Swing Trading Gaps
How to trade gaps on a stock chart
Are all gaps created equal? Nope. There are really only two significant factors to consider when trading gaps.
You have to be able to identify if the gap is caused by professional traders or amateur traders. There is a big difference between the two!
Wait a minute...let's back up a second...
What is a gap?
A gap is defined as a price level on a chart where no trading occurred. These can occur in all time frames but, for swing trading, we are mostly concerned with the daily chart.
A gap on a daily chart happens when the stock closes at one price but opens the following day at a different price. Why would this happen? This happens because buy or sell orders are placed before the open that cause the price to open higher or lower than the previous day's close.
Here is an example:
Let's say that on Tuesday, Microsoft closes at $26.57. After the close they come out with their earnings report. They report higher than expect earnings that causes excitement among investors. Buy orders come flooding in. The next day Microsoft opens at $27.60. Since there were no trades between $26.57 and $27.60 this will create a gap on the chart.
Let's look at a chart:
You can see on the chart above that the stock closed at one price and then the next day the stock "gapped up" creating a price void on the chart (yellow circle).
Filling The Gap
In Japanese Candlestick Charting gaps are referred to as windows. When we say that a stock is "filling a gap", the Japanese would say that the stock is "closing the window".
Sometimes you will hear traders say that a stock is "filling a gap" or they might say that a stock has "a gap to fill".
Are you wondering what the heck they are talking about?
They are talking about a stock that has traded at the price level of a previous gap. Here is a chart example:
In this example, you can see that the stock gapped down. A few days later it rallied back up and filled in the price level at which there were previously no trades. This is known as filling the gap.
Sometimes you will hear traders saying that "gaps always get filled". This just simply isn't true. Some gaps never get filled, and sometimes it can take years to fill a gap. So I really don't even think it is worth debating because it offer no edge one way or another!
Types Of Gaps
Traders have labeled gaps depending on where it shows up on a chart. It isn't really necessary to memorize all of these patterns but here is the breakdown so that you can impress your trading friends.
- Breakaway Gaps - This type usually occurs after a consolidation or some other price pattern. A stock will be trading sideways and then all of sudden it will "gap away" from the price pattern.
- Continuation Gaps - Sometimes called runaway gaps or measuring gaps, these occur during a strong advance in price.
- Exhaustion Gaps - This type of gap occurs in the direction of the prevailing trend and represents the final surge of buying or selling interest before a major trend change.
Ok, now we are going to get into the really good stuff...
Professional vs. Amateur Gaps
When you are looking at gaps on a stock chart, the most important thing that you want to know is this:
Was this gap caused by the amateur traders buying or selling based on emotion?
Was this gap caused by the professional traders that do not make emotional decisions?
To figure this out you have to understand this one important concept first.

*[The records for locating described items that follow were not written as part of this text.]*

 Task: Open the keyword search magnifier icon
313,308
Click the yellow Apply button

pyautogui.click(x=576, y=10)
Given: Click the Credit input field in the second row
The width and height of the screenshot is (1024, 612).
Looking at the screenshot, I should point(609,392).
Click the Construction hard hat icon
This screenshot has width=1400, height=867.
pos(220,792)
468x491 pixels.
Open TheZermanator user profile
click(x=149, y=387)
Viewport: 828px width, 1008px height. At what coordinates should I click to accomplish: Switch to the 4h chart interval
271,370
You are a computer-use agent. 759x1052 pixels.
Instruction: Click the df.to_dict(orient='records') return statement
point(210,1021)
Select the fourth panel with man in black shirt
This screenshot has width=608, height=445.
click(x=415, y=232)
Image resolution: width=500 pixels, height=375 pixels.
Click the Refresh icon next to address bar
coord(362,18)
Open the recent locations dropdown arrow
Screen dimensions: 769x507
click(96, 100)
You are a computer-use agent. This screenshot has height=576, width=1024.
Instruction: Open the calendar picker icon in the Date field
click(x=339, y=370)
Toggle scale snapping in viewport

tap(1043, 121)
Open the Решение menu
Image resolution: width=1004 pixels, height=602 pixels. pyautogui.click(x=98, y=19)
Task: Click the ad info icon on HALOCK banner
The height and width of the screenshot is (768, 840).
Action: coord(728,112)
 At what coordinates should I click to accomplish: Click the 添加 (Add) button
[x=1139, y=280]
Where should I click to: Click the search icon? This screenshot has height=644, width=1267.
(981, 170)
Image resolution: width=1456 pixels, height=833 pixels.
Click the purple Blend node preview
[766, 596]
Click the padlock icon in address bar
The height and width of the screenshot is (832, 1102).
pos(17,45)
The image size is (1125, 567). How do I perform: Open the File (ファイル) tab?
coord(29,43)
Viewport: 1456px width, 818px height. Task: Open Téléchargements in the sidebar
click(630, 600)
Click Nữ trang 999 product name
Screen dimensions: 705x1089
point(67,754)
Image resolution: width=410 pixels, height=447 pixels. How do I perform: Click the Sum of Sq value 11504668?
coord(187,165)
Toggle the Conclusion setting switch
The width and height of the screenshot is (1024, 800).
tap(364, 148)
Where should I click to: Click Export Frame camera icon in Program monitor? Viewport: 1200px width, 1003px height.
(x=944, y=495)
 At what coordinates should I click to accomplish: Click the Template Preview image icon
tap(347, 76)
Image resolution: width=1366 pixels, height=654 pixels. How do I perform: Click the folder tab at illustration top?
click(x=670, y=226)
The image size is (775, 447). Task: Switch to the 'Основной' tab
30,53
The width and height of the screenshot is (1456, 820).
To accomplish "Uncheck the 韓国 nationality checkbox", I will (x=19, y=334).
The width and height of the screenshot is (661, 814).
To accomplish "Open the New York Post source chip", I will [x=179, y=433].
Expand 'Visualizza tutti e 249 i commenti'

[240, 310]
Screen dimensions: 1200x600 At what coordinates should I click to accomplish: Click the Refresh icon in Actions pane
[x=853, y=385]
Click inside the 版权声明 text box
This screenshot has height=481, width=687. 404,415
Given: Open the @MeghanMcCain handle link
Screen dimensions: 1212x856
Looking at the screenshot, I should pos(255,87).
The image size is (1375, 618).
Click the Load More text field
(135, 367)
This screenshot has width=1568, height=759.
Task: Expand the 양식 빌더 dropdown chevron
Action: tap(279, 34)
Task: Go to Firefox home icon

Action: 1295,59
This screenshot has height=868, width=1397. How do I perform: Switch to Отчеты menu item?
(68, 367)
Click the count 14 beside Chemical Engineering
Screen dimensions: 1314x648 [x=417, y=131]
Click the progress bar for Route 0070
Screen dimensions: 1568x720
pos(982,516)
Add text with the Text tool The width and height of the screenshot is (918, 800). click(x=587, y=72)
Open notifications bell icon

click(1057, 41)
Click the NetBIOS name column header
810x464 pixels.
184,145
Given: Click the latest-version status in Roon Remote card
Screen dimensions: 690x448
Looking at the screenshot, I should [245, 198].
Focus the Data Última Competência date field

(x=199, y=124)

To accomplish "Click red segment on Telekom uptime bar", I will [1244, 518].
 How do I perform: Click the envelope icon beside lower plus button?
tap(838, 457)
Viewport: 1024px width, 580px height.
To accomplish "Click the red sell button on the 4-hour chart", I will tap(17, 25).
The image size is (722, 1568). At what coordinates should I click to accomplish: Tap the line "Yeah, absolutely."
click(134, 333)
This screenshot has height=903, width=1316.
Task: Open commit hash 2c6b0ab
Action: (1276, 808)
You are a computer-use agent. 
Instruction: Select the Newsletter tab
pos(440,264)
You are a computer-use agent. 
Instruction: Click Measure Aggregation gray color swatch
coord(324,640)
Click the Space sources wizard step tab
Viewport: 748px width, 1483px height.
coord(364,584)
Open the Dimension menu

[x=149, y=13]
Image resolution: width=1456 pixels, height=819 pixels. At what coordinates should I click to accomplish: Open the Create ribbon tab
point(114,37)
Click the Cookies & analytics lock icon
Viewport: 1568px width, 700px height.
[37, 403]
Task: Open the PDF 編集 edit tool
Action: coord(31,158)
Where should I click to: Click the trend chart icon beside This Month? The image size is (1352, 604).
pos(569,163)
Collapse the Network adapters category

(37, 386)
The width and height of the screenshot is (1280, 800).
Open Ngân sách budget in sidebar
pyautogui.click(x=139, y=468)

Professional traders buy after a wave of selling has occurred. They sell after a wave of buying has occurred.
Amateur traders do the exact opposite! They see a stock advancing in price and are afraid that they will miss out on the move, so they pile in - just when the pro's are getting ready to sell.
Here is an example of a gap caused by amateur traders...
See how this stock gapped up after a wave of buying occurred? These amateur traders got emotionally involved in the stock. They piled in after an already extended move to the upside.
These traders eventually lost money as the stock sold off over the next few weeks. Notice how the stock eventually did go back up - but only after a wave of selling occurred (professional buying).
Here is another chart:
See how this stock gapped down after a wave of selling occurred? These amateur traders got emotionally involved in the stock. They sold after an already extended move to the downside.
Ok, so let's break this down, shall we?
- If a stock gaps up after a wave of buying has already occurred, these are amateurs buying the stock - look to short.
- If a stock gaps down after a wave of selling has already occurred, these are amateurs selling the stock - look to go long.
These types of gap plays usually provide great opportunities because they represent and extreme price move.
Well, there you have it...a short primer on trading gaps.
Gaps can provide nice swing trading profits but they can be a little more tricky to trade. The advantage is that you can sometimes make big profits, quickly, and with a little less risk...
...something every trader should strive for.